**Task goal**
Repeat every record exactly as written.

Collected data entries:
· · ·
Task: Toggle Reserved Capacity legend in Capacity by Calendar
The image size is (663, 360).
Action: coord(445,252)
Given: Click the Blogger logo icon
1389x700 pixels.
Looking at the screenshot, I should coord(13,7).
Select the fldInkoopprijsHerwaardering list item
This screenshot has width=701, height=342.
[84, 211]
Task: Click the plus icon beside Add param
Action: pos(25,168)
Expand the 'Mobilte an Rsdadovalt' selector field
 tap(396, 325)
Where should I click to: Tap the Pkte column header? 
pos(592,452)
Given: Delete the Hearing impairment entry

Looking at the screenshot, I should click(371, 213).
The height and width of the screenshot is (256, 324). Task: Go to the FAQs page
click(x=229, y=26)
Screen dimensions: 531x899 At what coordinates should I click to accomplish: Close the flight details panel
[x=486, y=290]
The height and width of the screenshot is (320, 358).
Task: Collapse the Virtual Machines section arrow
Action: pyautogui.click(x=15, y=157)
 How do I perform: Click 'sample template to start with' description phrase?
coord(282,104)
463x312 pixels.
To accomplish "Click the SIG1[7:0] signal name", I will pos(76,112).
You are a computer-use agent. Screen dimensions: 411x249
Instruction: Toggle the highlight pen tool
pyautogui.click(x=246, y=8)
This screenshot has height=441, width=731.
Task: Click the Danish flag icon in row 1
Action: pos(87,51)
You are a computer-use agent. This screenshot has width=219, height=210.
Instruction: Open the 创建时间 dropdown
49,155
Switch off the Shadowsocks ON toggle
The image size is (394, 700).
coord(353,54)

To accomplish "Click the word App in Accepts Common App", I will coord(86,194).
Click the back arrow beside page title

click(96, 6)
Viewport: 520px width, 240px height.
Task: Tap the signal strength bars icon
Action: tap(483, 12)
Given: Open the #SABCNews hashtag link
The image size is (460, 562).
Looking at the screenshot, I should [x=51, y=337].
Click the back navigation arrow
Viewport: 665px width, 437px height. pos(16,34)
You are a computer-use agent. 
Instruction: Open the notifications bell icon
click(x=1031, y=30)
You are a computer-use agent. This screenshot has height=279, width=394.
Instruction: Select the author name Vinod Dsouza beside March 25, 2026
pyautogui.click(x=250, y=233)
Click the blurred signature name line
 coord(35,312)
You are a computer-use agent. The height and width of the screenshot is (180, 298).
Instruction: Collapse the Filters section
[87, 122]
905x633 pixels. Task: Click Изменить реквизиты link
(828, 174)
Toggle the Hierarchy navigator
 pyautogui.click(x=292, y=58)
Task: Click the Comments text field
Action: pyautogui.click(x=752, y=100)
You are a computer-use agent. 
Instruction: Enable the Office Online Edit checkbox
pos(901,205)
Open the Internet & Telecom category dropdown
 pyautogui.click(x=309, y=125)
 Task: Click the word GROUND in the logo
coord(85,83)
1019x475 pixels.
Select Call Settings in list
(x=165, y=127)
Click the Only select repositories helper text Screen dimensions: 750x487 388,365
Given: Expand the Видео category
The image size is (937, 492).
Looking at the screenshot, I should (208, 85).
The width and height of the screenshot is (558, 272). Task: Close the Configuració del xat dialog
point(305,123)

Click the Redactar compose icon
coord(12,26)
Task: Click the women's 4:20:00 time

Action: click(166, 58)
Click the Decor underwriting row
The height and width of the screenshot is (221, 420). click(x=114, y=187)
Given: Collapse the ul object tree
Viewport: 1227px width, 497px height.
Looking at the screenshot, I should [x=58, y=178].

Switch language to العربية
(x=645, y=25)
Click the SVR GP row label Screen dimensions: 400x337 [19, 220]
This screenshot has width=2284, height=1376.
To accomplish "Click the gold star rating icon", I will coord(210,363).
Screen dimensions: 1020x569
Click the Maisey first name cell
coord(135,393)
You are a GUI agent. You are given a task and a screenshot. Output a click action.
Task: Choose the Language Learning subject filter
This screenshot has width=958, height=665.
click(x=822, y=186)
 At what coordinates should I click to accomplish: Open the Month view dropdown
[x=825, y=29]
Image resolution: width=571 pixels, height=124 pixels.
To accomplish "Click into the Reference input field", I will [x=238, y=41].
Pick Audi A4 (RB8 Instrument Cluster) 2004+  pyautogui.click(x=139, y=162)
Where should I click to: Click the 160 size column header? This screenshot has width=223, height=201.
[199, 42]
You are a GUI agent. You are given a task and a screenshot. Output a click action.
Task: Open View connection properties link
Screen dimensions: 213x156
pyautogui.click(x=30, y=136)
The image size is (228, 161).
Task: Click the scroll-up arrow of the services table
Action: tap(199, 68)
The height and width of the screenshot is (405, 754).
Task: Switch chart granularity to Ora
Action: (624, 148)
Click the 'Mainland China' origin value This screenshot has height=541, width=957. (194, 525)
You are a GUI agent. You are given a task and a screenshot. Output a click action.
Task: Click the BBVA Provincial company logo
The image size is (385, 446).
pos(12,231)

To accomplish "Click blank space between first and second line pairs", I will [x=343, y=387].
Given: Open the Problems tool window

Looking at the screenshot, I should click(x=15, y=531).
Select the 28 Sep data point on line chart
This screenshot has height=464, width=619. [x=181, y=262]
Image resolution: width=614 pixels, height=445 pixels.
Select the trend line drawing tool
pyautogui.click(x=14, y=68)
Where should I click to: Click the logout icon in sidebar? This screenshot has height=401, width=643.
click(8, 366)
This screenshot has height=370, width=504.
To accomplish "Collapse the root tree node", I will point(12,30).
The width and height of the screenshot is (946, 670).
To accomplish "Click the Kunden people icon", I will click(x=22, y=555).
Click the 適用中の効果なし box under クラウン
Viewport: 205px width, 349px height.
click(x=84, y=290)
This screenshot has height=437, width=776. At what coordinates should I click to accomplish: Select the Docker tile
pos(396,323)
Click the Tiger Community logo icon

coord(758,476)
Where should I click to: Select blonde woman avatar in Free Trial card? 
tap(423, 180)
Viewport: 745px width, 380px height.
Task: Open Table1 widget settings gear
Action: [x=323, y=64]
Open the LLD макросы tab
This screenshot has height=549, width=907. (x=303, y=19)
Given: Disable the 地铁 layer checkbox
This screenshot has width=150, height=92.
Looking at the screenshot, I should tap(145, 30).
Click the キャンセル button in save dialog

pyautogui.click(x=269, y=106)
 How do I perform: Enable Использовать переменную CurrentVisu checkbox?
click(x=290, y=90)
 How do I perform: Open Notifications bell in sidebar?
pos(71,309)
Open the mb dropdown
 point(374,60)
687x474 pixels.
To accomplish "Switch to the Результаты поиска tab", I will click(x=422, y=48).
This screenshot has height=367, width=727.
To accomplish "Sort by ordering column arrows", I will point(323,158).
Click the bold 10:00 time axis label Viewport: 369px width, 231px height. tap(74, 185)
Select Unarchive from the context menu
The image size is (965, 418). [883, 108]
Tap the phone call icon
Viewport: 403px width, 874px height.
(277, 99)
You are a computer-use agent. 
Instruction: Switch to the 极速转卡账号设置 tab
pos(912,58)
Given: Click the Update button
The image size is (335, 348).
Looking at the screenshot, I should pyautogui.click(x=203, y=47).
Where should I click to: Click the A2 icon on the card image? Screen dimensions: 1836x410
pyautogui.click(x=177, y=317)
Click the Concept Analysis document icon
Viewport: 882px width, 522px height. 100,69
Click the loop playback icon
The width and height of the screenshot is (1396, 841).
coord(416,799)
· · ·
**Exercise output**
Task: Toggle Reserved Capacity legend in Capacity by Calendar
The image size is (663, 360).
Action: coord(445,252)
Given: Click the Blogger logo icon
1389x700 pixels.
Looking at the screenshot, I should coord(13,7).
Select the fldInkoopprijsHerwaardering list item
This screenshot has width=701, height=342.
[84, 211]
Task: Click the plus icon beside Add param
Action: pos(25,168)
Expand the 'Mobilte an Rsdadovalt' selector field
 tap(396, 325)
Where should I click to: Tap the Pkte column header? 
pos(592,452)
Given: Delete the Hearing impairment entry

Looking at the screenshot, I should click(371, 213).
The height and width of the screenshot is (256, 324). Task: Go to the FAQs page
click(x=229, y=26)
Screen dimensions: 531x899 At what coordinates should I click to accomplish: Close the flight details panel
[x=486, y=290]
The height and width of the screenshot is (320, 358).
Task: Collapse the Virtual Machines section arrow
Action: pyautogui.click(x=15, y=157)
 How do I perform: Click 'sample template to start with' description phrase?
coord(282,104)
463x312 pixels.
To accomplish "Click the SIG1[7:0] signal name", I will pos(76,112).
You are a computer-use agent. Screen dimensions: 411x249
Instruction: Toggle the highlight pen tool
pyautogui.click(x=246, y=8)
This screenshot has height=441, width=731.
Task: Click the Danish flag icon in row 1
Action: pos(87,51)
You are a computer-use agent. This screenshot has width=219, height=210.
Instruction: Open the 创建时间 dropdown
49,155
Switch off the Shadowsocks ON toggle
The image size is (394, 700).
coord(353,54)

To accomplish "Click the word App in Accepts Common App", I will coord(86,194).
Click the back arrow beside page title

click(96, 6)
Viewport: 520px width, 240px height.
Task: Tap the signal strength bars icon
Action: tap(483, 12)
Given: Open the #SABCNews hashtag link
The image size is (460, 562).
Looking at the screenshot, I should [x=51, y=337].
Click the back navigation arrow
Viewport: 665px width, 437px height. pos(16,34)
You are a computer-use agent. 
Instruction: Open the notifications bell icon
click(x=1031, y=30)
You are a computer-use agent. This screenshot has height=279, width=394.
Instruction: Select the author name Vinod Dsouza beside March 25, 2026
pyautogui.click(x=250, y=233)
Click the blurred signature name line
 coord(35,312)
You are a computer-use agent. The height and width of the screenshot is (180, 298).
Instruction: Collapse the Filters section
[87, 122]
905x633 pixels. Task: Click Изменить реквизиты link
(828, 174)
Toggle the Hierarchy navigator
 pyautogui.click(x=292, y=58)
Task: Click the Comments text field
Action: pyautogui.click(x=752, y=100)
You are a computer-use agent. 
Instruction: Enable the Office Online Edit checkbox
pos(901,205)
Open the Internet & Telecom category dropdown
 pyautogui.click(x=309, y=125)
 Task: Click the word GROUND in the logo
coord(85,83)
1019x475 pixels.
Select Call Settings in list
(x=165, y=127)
Click the Only select repositories helper text Screen dimensions: 750x487 388,365
Given: Expand the Видео category
The image size is (937, 492).
Looking at the screenshot, I should (208, 85).
The width and height of the screenshot is (558, 272). Task: Close the Configuració del xat dialog
point(305,123)

Click the Redactar compose icon
coord(12,26)
Task: Click the women's 4:20:00 time

Action: click(166, 58)
Click the Decor underwriting row
The height and width of the screenshot is (221, 420). click(x=114, y=187)
Given: Collapse the ul object tree
Viewport: 1227px width, 497px height.
Looking at the screenshot, I should [x=58, y=178].

Switch language to العربية
(x=645, y=25)
Click the SVR GP row label Screen dimensions: 400x337 [19, 220]
This screenshot has width=2284, height=1376.
To accomplish "Click the gold star rating icon", I will coord(210,363).
Screen dimensions: 1020x569
Click the Maisey first name cell
coord(135,393)
You are a GUI agent. You are given a task and a screenshot. Output a click action.
Task: Choose the Language Learning subject filter
This screenshot has width=958, height=665.
click(x=822, y=186)
 At what coordinates should I click to accomplish: Open the Month view dropdown
[x=825, y=29]
Image resolution: width=571 pixels, height=124 pixels.
To accomplish "Click into the Reference input field", I will [x=238, y=41].
Pick Audi A4 (RB8 Instrument Cluster) 2004+  pyautogui.click(x=139, y=162)
Where should I click to: Click the 160 size column header? This screenshot has width=223, height=201.
[199, 42]
You are a GUI agent. You are given a task and a screenshot. Output a click action.
Task: Open View connection properties link
Screen dimensions: 213x156
pyautogui.click(x=30, y=136)
The image size is (228, 161).
Task: Click the scroll-up arrow of the services table
Action: tap(199, 68)
The height and width of the screenshot is (405, 754).
Task: Switch chart granularity to Ora
Action: (624, 148)
Click the 'Mainland China' origin value This screenshot has height=541, width=957. (194, 525)
You are a GUI agent. You are given a task and a screenshot. Output a click action.
Task: Click the BBVA Provincial company logo
The image size is (385, 446).
pos(12,231)

To accomplish "Click blank space between first and second line pairs", I will [x=343, y=387].
Given: Open the Problems tool window

Looking at the screenshot, I should click(x=15, y=531).
Select the 28 Sep data point on line chart
This screenshot has height=464, width=619. [x=181, y=262]
Image resolution: width=614 pixels, height=445 pixels.
Select the trend line drawing tool
pyautogui.click(x=14, y=68)
Where should I click to: Click the logout icon in sidebar? This screenshot has height=401, width=643.
click(8, 366)
This screenshot has height=370, width=504.
To accomplish "Collapse the root tree node", I will point(12,30).
The width and height of the screenshot is (946, 670).
To accomplish "Click the Kunden people icon", I will click(x=22, y=555).
Click the 適用中の効果なし box under クラウン
Viewport: 205px width, 349px height.
click(x=84, y=290)
This screenshot has height=437, width=776. At what coordinates should I click to accomplish: Select the Docker tile
pos(396,323)
Click the Tiger Community logo icon

coord(758,476)
Where should I click to: Select blonde woman avatar in Free Trial card? 
tap(423, 180)
Viewport: 745px width, 380px height.
Task: Open Table1 widget settings gear
Action: [x=323, y=64]
Open the LLD макросы tab
This screenshot has height=549, width=907. (x=303, y=19)
Given: Disable the 地铁 layer checkbox
This screenshot has width=150, height=92.
Looking at the screenshot, I should tap(145, 30).
Click the キャンセル button in save dialog

pyautogui.click(x=269, y=106)
 How do I perform: Enable Использовать переменную CurrentVisu checkbox?
click(x=290, y=90)
 How do I perform: Open Notifications bell in sidebar?
pos(71,309)
Open the mb dropdown
 point(374,60)
687x474 pixels.
To accomplish "Switch to the Результаты поиска tab", I will click(x=422, y=48).
This screenshot has height=367, width=727.
To accomplish "Sort by ordering column arrows", I will point(323,158).
Click the bold 10:00 time axis label Viewport: 369px width, 231px height. tap(74, 185)
Select Unarchive from the context menu
The image size is (965, 418). [883, 108]
Tap the phone call icon
Viewport: 403px width, 874px height.
(277, 99)
You are a computer-use agent. 
Instruction: Switch to the 极速转卡账号设置 tab
pos(912,58)
Given: Click the Update button
The image size is (335, 348).
Looking at the screenshot, I should pyautogui.click(x=203, y=47).
Where should I click to: Click the A2 icon on the card image? Screen dimensions: 1836x410
pyautogui.click(x=177, y=317)
Click the Concept Analysis document icon
Viewport: 882px width, 522px height. 100,69
Click the loop playback icon
The width and height of the screenshot is (1396, 841).
coord(416,799)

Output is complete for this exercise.